Dominique Maniere has spent his life drifting over unfamiliar places: Norway, America, the deserts of North Africa and anywhere else airships are paid to go on slow patrol, carrying giant advertisements or powerful surveillance cameras.

The white-bearded Frenchman is wrapping up a three-month job in Athens, flying a blimp for the Greek police during the Olympics as part of a massive security operation.

While they scoured the city for signs of a terrorist attack, he looked out over Athens' ancient sites and newly built stadiums and infrastructure.

"To fly over Athens, and look at the Acropolis...I never dreamed that I could do that,'' Maniere, a dirigible flier for the past 21 years, told The Associated Press. ``Normally I don't prefer to fly over cities...but it was very nice to fly over Athens.''

The 200-foot long blimp, laden with cameras and sensors, became a daily feature of the city's skyline as it hummed over Olympic venues and hilltop monuments, streaming video of street demonstrations, traffic jams and marathon runners during the Aug. 13-29 games.

Data from the airship was used with images from 1,200 new street cameras, police helicopters and surveillance vans as part of the $1.5 billion security operation that also included the Sept. 17-28 Paralympics. The operation officially ended Oct. 4.

The blimp, operated by Airship Management Services Inc., based in Greenwich, Conn., stayed on while the company discussed potential future business deals.

These include providing security at the Beijing Olympics in 2008, observing the Muslim pilgrimage at Mecca, in Saudi Arabia, and filming holiday destinations for the Greek tourism ministry, company representative Alexander Spyrou said.

Spyrou said the demand for aerial surveillance has grown since the terrorist attacks of Sept. 11, 2001.

"Advertising in America and passenger carriages in Europe have been our bread and butter businesses, but more and more it's being used as a surveillance vehicle. ... It's a reliable eye in the sky,'' Spyrou said.

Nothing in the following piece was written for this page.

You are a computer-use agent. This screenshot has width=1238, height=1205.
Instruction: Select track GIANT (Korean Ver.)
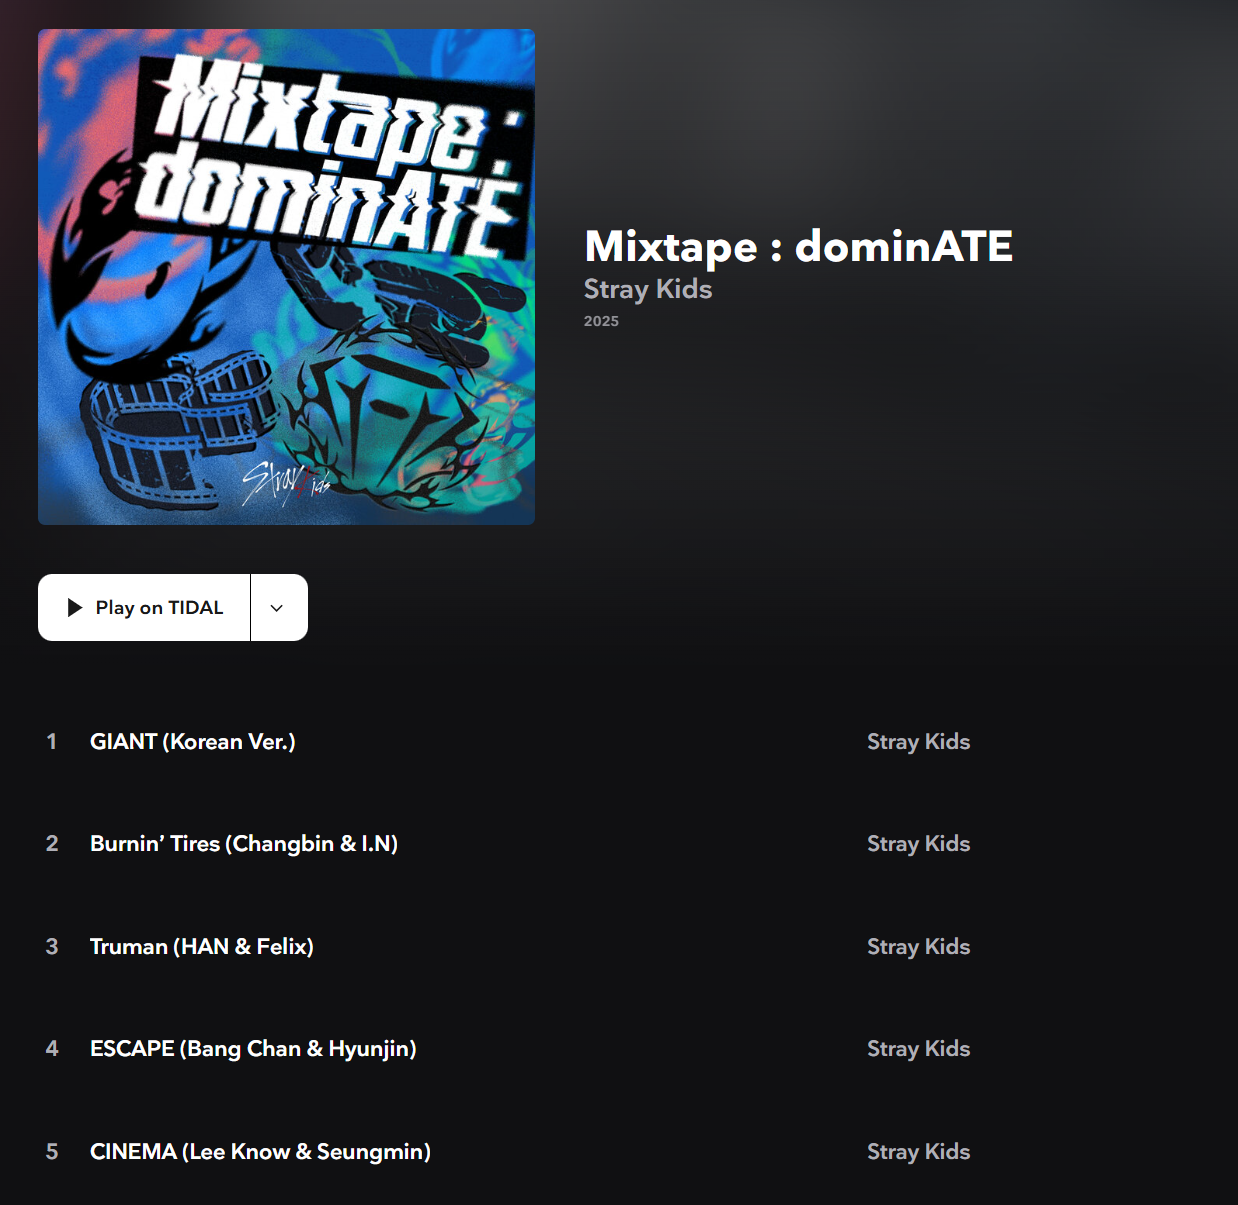click(x=193, y=742)
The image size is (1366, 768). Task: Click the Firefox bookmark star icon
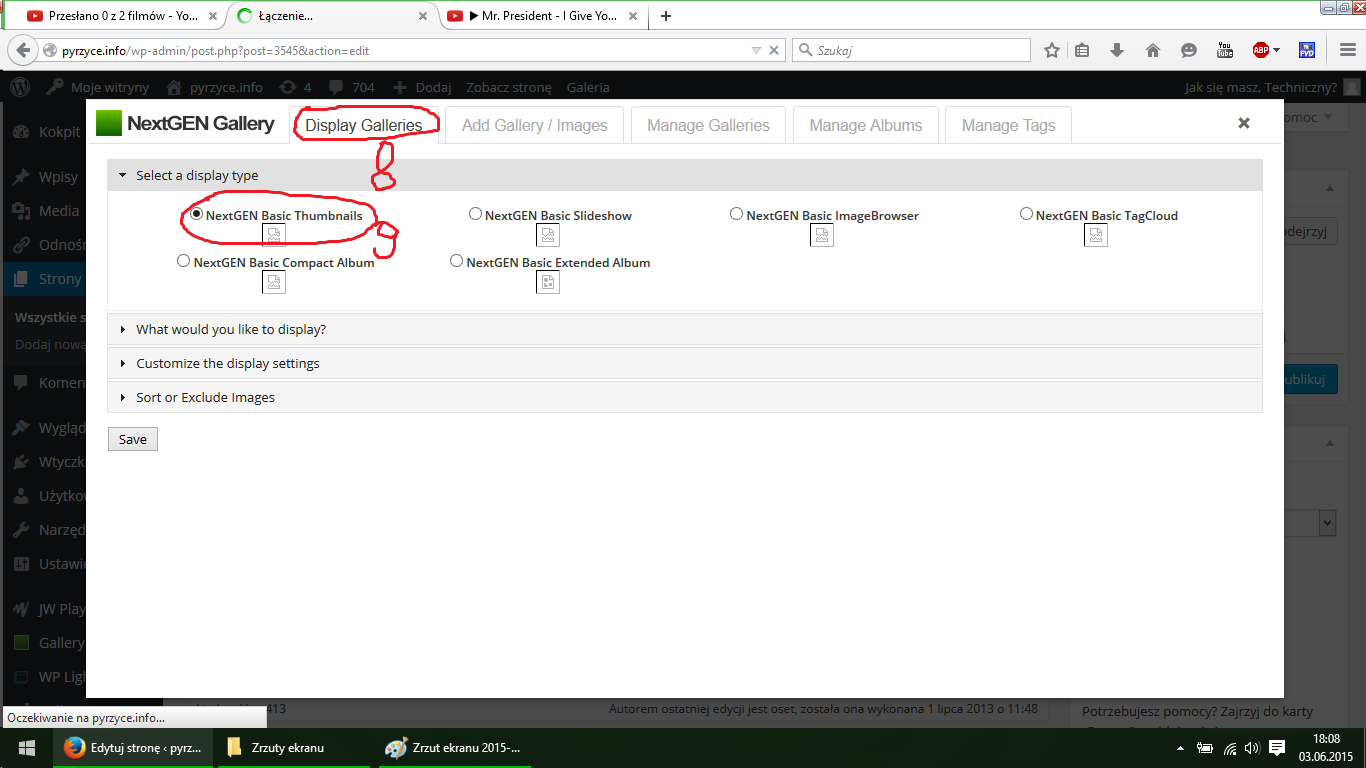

An increasing number of police forces ask about using the blimps ``for traffic control, pollution monitoring, border protection and coastal patrols.''

He said the helium-filled balloon is a cheap and stable "platform'' for sensors, with advances expected to include unmanned and high-altitude blimps within a few years.

The Athens contract was worth $1.8 million.

Spyrou's firm leased blimps for surveillance and use as overhead billboards for Olympics at Los Angeles in 1984, Seoul in 1988 and Atlanta in 1996. The British military has also used the blimps to track the Irish Republican Army in Northern Ireland, he said.